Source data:
════════

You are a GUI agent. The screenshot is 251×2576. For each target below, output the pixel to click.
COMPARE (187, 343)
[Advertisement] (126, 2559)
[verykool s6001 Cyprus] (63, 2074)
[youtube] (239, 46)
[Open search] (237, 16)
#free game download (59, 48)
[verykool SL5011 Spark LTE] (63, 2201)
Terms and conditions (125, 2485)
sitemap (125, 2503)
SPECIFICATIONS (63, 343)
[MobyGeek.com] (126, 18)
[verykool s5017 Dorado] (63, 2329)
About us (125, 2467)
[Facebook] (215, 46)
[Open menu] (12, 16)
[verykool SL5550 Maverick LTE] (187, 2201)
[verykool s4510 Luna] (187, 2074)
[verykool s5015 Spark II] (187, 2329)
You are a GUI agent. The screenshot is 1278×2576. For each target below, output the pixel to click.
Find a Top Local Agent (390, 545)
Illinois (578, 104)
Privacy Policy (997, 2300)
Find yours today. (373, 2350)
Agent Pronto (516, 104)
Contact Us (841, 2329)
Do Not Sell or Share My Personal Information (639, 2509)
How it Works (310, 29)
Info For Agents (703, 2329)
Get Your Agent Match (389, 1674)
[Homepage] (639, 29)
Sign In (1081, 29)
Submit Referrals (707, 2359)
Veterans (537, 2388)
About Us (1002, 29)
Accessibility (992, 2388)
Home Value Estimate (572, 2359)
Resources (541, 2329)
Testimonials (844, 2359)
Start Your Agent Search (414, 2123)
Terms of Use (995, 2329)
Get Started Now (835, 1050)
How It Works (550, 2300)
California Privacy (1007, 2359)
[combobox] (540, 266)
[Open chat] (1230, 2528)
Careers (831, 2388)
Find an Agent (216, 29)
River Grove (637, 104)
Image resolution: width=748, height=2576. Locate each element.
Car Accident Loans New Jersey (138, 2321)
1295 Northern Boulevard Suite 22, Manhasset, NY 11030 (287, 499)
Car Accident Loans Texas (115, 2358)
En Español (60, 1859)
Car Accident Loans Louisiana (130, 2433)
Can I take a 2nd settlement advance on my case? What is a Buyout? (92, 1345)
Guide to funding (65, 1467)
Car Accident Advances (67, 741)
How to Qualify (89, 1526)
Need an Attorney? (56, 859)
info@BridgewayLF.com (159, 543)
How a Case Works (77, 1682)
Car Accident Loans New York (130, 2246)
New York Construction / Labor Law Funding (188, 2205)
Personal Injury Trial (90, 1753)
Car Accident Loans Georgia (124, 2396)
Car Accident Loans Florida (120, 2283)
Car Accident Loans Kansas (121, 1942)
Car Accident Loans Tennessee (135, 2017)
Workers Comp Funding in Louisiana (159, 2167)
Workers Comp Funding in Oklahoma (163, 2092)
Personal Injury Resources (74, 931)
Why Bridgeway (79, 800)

════════

Problem requirements: Exactly as they stand in the records above, print the lines from the one containing "Workers Comp Funding in Louisiana (159, 2167)" through the final line, inclusive.

Exercise result:
Workers Comp Funding in Louisiana (159, 2167)
Workers Comp Funding in Oklahoma (163, 2092)
Personal Injury Resources (74, 931)
Why Bridgeway (79, 800)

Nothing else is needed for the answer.